“Intellectual nihilism becomes boring in the end because it just seems to be an expression of unresolved adolescence. Moreover, in practise it is tied to a substantive conservatism: all attempts at serious analytical explanation are derided, leaving force and established mores in possession.”
Stefan Collini’s essays on the literary and intellectual culture of Britain from, roughly, the early twentieth century to the present, from which the above fragment comes, are stimulating and thought provoking. I’ve been reading the essays in Common Reading and intend to read his latest Common Writing, before taking in his earlier Absent Minds.
Discovery of Collini’s work is timely as I have little appetite for fiction at present. I found David Bellos’s Is That a Fish in Your Ear? rewarding. Its humour is endurable; lurking beneath is a decent study of the art and ethics of translation along the lines of Edith Grossman’s Why Translation Matters.

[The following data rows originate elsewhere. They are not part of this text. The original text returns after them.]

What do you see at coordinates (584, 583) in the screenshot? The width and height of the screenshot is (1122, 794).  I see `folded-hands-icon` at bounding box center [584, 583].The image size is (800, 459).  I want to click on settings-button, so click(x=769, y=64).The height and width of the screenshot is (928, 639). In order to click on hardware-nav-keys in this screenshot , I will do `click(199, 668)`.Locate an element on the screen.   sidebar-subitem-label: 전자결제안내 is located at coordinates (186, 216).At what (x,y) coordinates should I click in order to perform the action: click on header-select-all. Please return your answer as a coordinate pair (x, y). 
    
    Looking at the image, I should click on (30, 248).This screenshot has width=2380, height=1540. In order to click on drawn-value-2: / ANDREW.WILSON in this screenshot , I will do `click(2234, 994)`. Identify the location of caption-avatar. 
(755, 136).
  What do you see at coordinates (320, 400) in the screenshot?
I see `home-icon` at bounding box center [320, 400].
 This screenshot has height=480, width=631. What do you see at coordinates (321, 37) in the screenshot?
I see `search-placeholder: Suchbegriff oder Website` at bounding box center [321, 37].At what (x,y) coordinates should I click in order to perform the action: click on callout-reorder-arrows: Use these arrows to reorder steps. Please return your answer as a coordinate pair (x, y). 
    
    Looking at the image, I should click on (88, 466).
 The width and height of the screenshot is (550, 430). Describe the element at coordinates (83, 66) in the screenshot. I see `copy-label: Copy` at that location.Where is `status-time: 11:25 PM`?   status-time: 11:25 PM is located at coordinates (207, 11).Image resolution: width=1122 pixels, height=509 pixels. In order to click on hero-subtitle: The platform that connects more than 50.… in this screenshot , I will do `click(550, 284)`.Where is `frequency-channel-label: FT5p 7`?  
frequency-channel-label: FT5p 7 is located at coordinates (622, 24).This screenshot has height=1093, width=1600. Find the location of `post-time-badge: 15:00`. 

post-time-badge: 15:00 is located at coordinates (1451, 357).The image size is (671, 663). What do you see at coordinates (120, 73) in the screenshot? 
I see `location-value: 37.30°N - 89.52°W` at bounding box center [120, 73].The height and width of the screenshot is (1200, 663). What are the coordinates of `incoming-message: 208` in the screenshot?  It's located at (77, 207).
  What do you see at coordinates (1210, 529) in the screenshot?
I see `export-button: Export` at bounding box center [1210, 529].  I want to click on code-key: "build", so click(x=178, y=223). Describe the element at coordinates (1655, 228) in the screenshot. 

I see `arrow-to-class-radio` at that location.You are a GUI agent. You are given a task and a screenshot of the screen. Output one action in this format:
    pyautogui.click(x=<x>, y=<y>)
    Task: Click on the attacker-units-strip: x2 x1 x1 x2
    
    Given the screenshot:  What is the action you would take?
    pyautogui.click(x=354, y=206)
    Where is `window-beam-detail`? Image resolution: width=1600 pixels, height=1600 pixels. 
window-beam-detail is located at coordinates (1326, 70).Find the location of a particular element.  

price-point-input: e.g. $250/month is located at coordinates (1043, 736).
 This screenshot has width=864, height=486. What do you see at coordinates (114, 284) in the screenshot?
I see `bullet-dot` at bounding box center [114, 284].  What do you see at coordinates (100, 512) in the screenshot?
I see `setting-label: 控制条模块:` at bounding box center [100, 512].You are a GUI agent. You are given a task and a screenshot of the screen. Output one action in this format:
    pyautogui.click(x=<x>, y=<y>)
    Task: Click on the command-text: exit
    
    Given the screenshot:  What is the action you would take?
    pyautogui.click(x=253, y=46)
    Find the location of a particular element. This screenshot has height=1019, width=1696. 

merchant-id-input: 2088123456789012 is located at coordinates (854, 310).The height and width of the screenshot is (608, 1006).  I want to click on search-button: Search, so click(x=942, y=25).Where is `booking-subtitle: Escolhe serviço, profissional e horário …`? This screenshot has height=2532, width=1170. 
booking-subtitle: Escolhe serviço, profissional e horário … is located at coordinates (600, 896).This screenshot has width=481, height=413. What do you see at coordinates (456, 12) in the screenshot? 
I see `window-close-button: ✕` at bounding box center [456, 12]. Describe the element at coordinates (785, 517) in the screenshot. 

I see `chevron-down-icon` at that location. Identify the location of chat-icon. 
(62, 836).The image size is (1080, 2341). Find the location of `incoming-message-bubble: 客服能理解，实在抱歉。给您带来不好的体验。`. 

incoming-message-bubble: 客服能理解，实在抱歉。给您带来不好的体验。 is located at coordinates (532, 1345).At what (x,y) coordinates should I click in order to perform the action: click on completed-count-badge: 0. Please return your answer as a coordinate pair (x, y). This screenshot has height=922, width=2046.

Last night, on my way back from listening to Alexander Kniazev & Nikolai Lugansky perform at Wigmore Hall, I listened to a Craig Raine interview on Radio 4. I find Raine’s work puerile but he quoted a letter of Henrich Heine’s that I found both unusual and beautiful. The “macaroni” is a good touch.
“There is nothing new to tell you, my dear Robert, except that I am alive and still love you. The last will endure as long as the first, for the duration of my life is very uncertain. Beyond life I promise nothing. With the last breath all is done: joy, love, sorrow, macaroni, the normal theatre, lime-trees, raspberry drops, the power of human relations, gossip, the barking of dogs, champagne.”